Hill Start in a Vehicle

Abstract

A hill brake system in a vehicle uses a controller to determine when a number of conditions, such as being stopped on an incline, are met and then automatically applies a braking force at least equal to a calculated grade load, that is, gravitational force. Using drive train measurements and known drivetrain characteristics, a rimpull force is calculated after release of an operator-controlled brake and the automatically applied braking force is reduced corresponding to the rimpull force generated by the drivetrain. The automatically applied braking force is released when any of several conditions are met including uphill motion of the vehicle or expiration of a timeout timer.

Description

TECHNICAL FIELD

The present disclosure relates to an automated braking system for use in preventing downhill motion when starting a vehicle on an incline.

BACKGROUND

Heavy equipment, such as large earthmoving vehicles, must often stop on inclines. However, restarting from an incline may cause a challenge for an operator wishing to avoid rolling downhill while accelerating from the stopped position. In many cases, the operator will “two foot” the process, applying the left foot to the brake and the right foot to the accelerator so that the engine torque increases to a point where releasing the brake will not cause downhill motion.

Pointing data for screenshots:

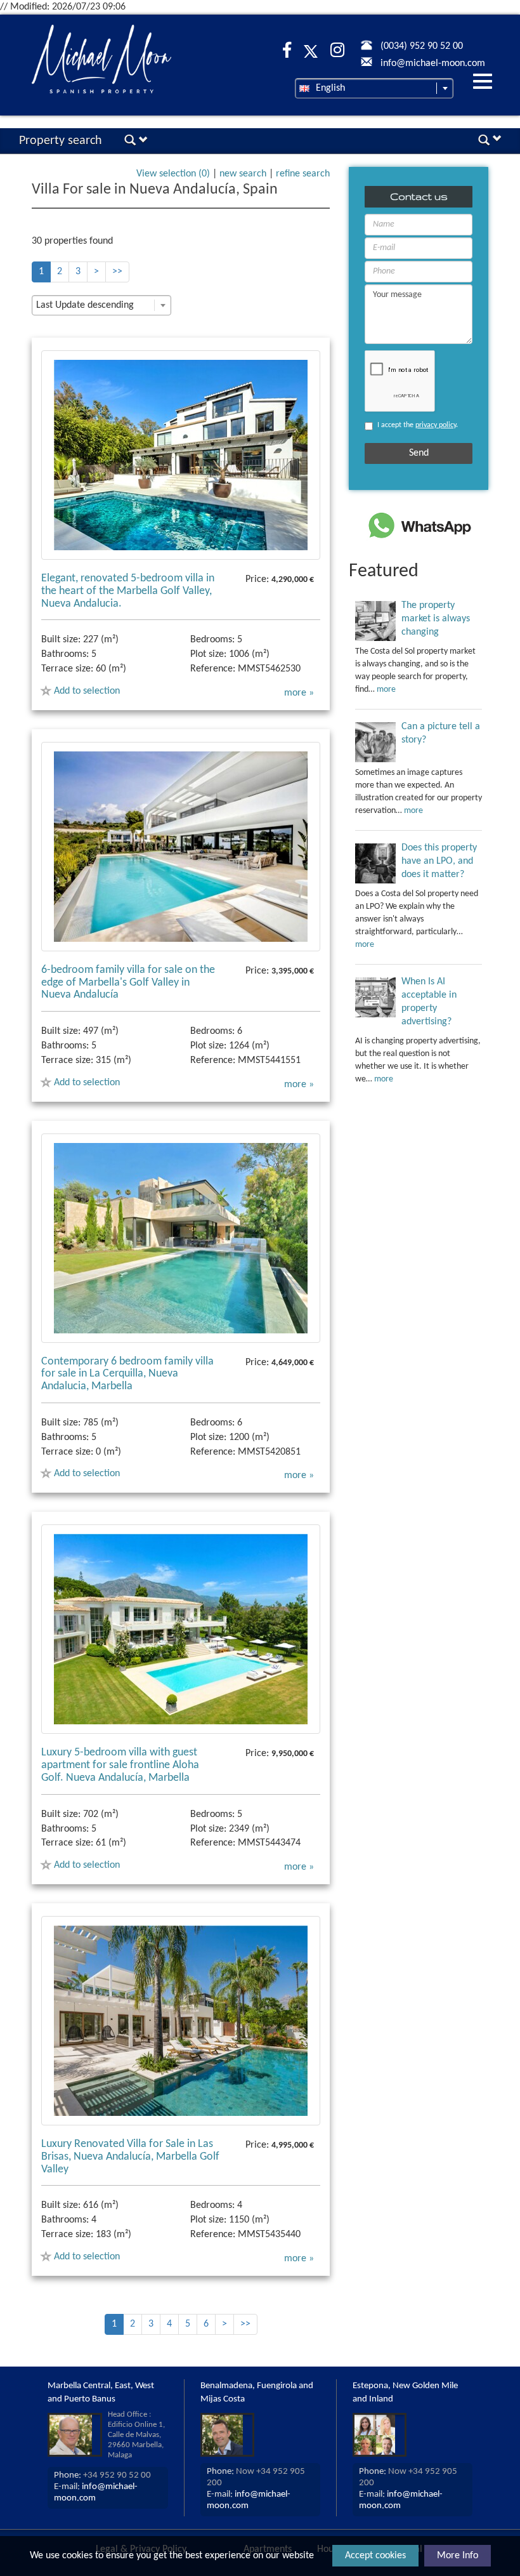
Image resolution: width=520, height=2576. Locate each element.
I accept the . (417, 425)
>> (117, 272)
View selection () (173, 174)
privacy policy (435, 425)
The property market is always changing (435, 618)
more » (299, 693)
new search (242, 174)
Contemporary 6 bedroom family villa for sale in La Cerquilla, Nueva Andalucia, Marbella (127, 1374)
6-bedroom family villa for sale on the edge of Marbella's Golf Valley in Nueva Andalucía (128, 982)
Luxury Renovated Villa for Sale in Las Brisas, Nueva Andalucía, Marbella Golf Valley (130, 2157)
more (386, 689)
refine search (303, 174)
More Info (457, 2556)
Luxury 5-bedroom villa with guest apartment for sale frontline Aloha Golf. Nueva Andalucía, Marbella (120, 1765)
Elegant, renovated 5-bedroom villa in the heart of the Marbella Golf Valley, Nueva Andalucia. (127, 591)
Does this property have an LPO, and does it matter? (439, 861)
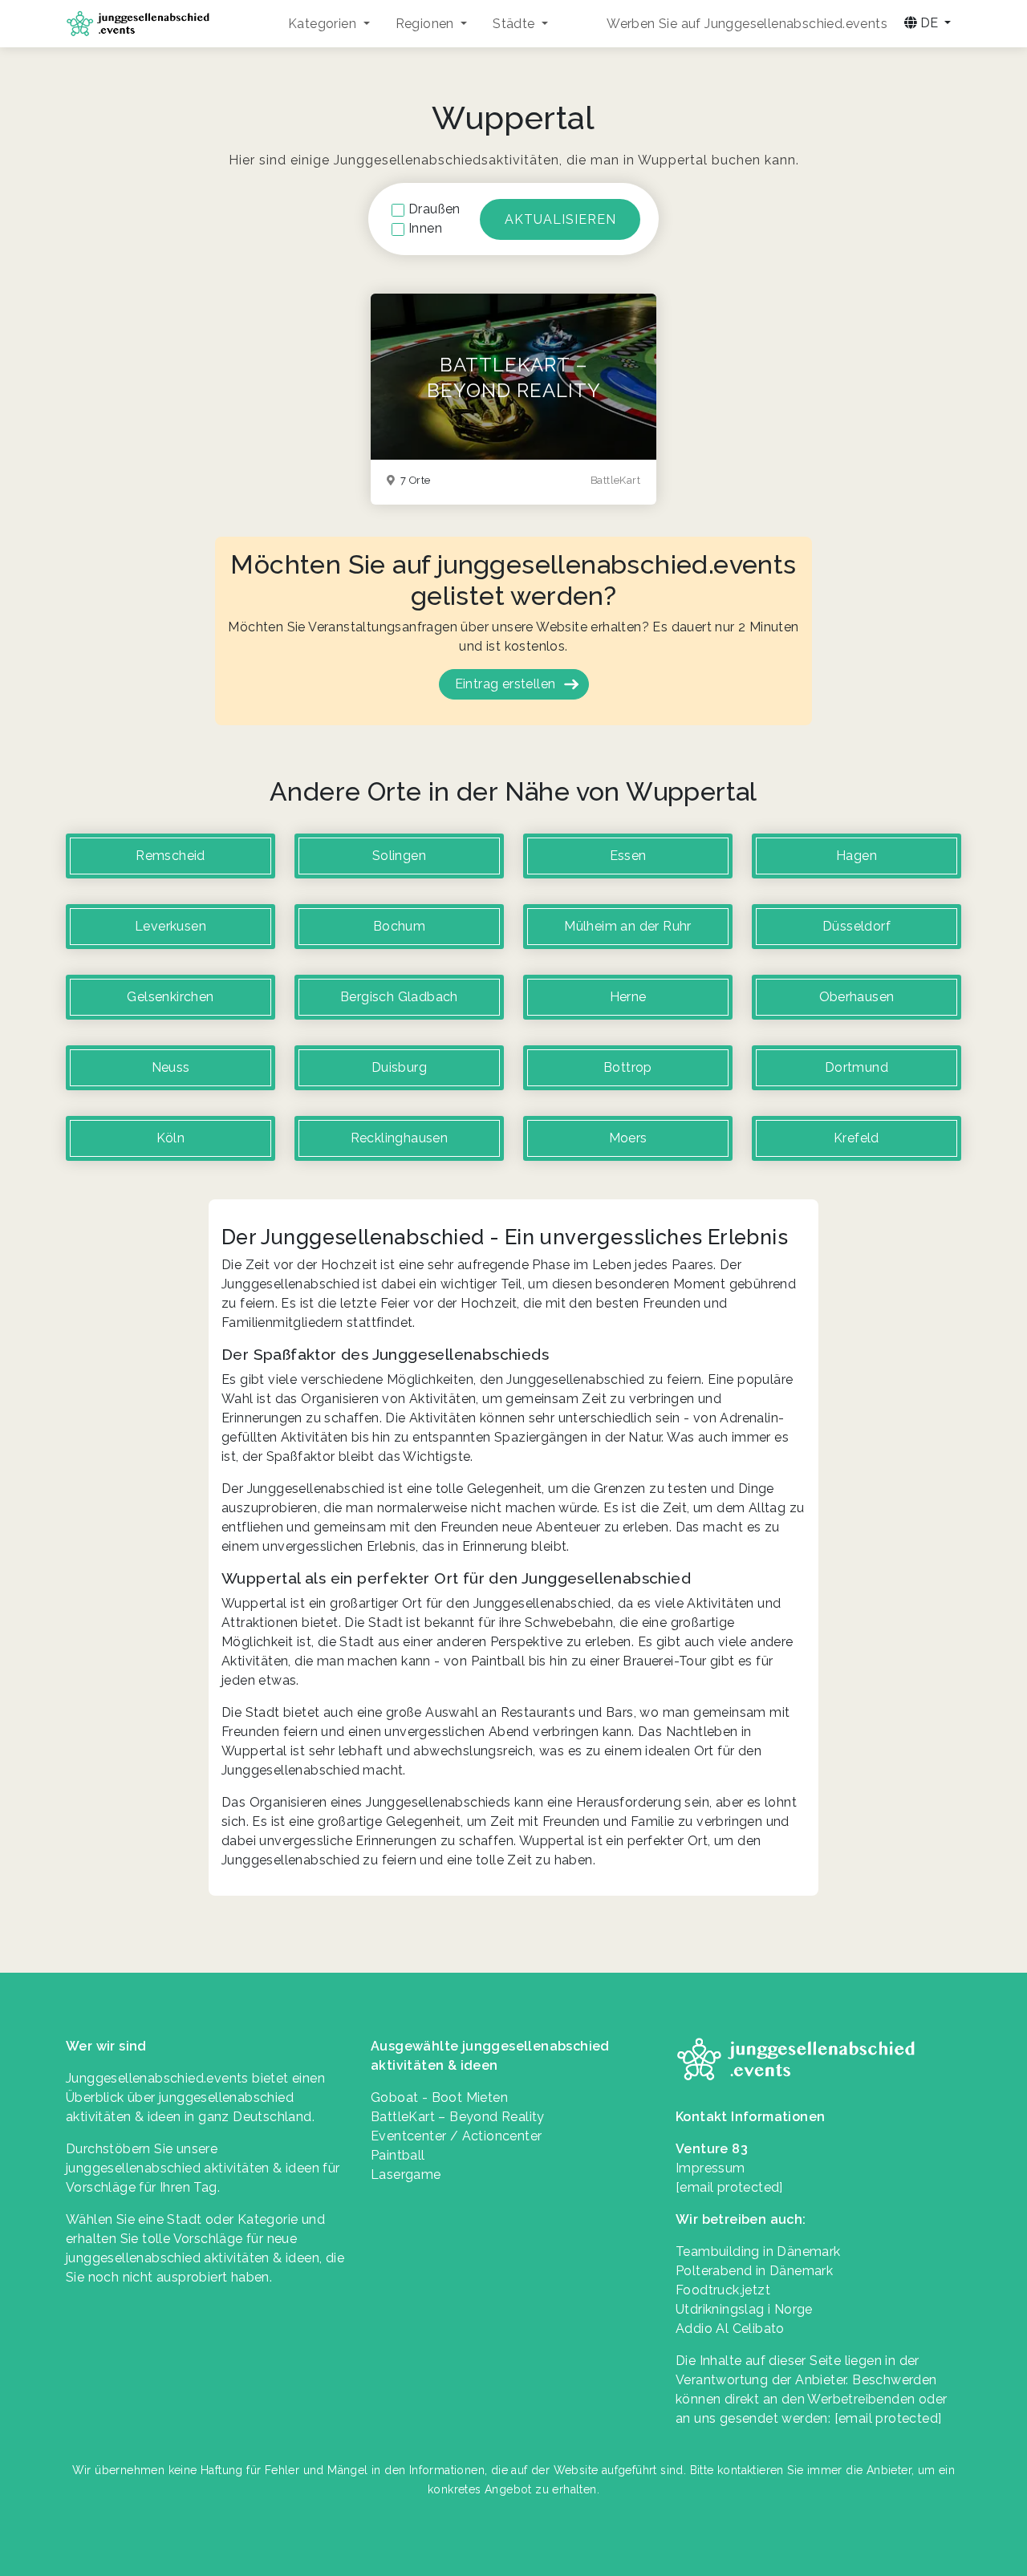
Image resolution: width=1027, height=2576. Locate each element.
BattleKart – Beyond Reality (458, 2116)
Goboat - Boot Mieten (439, 2097)
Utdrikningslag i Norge (744, 2309)
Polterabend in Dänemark (754, 2270)
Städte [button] (515, 23)
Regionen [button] (427, 23)
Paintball (398, 2155)
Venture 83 (712, 2148)
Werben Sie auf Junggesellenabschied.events (747, 23)
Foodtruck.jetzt (723, 2290)
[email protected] (888, 2418)
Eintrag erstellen (505, 684)
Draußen (434, 209)
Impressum (710, 2168)
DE (929, 22)
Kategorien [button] (323, 23)
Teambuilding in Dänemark (758, 2251)
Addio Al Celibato (730, 2328)
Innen (425, 228)
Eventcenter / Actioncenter (456, 2136)
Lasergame (406, 2174)
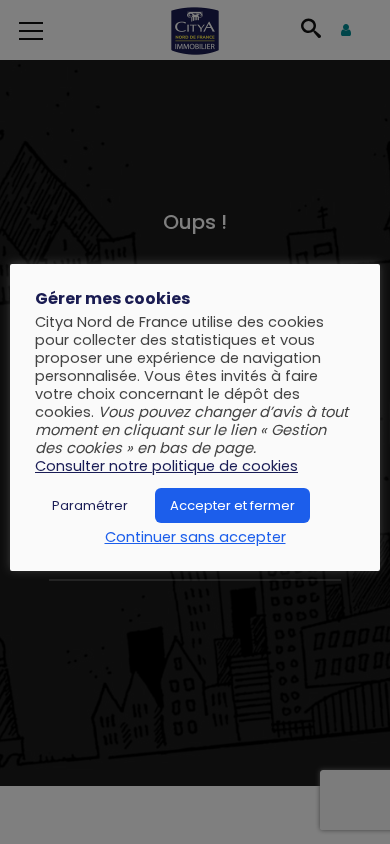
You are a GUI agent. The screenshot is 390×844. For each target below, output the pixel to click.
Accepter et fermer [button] (232, 505)
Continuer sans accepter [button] (195, 537)
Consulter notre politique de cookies (166, 466)
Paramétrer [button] (90, 505)
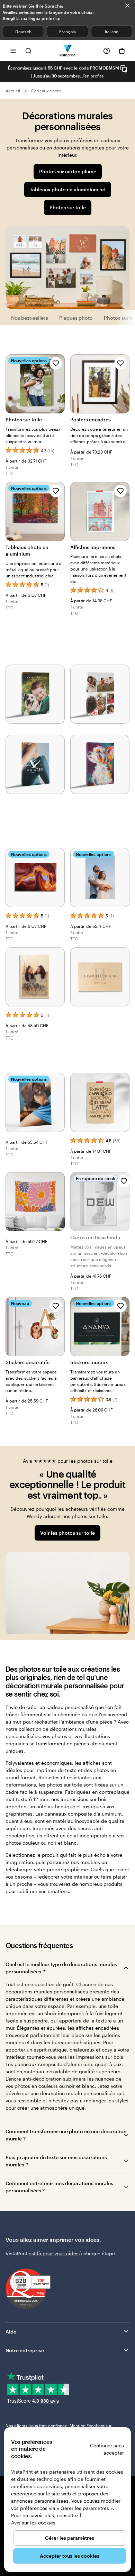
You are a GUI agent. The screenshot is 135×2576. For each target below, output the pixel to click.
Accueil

- _Task instructions_:
Reproduce the hill start text in full, word for word.

- _Response for this exercise_:
Hill Start in a Vehicle

Abstract

A hill brake system in a vehicle uses a controller to determine when a number of conditions, such as being stopped on an incline, are met and then automatically applies a braking force at least equal to a calculated grade load, that is, gravitational force. Using drive train measurements and known drivetrain characteristics, a rimpull force is calculated after release of an operator-controlled brake and the automatically applied braking force is reduced corresponding to the rimpull force generated by the drivetrain. The automatically applied braking force is released when any of several conditions are met including uphill motion of the vehicle or expiration of a timeout timer.

Description

TECHNICAL FIELD

The present disclosure relates to an automated braking system for use in preventing downhill motion when starting a vehicle on an incline.

BACKGROUND

Heavy equipment, such as large earthmoving vehicles, must often stop on inclines. However, restarting from an incline may cause a challenge for an operator wishing to avoid rolling downhill while accelerating from the stopped position. In many cases, the operator will “two foot” the process, applying the left foot to the brake and the right foot to the accelerator so that the engine torque increases to a point where releasing the brake will not cause downhill motion.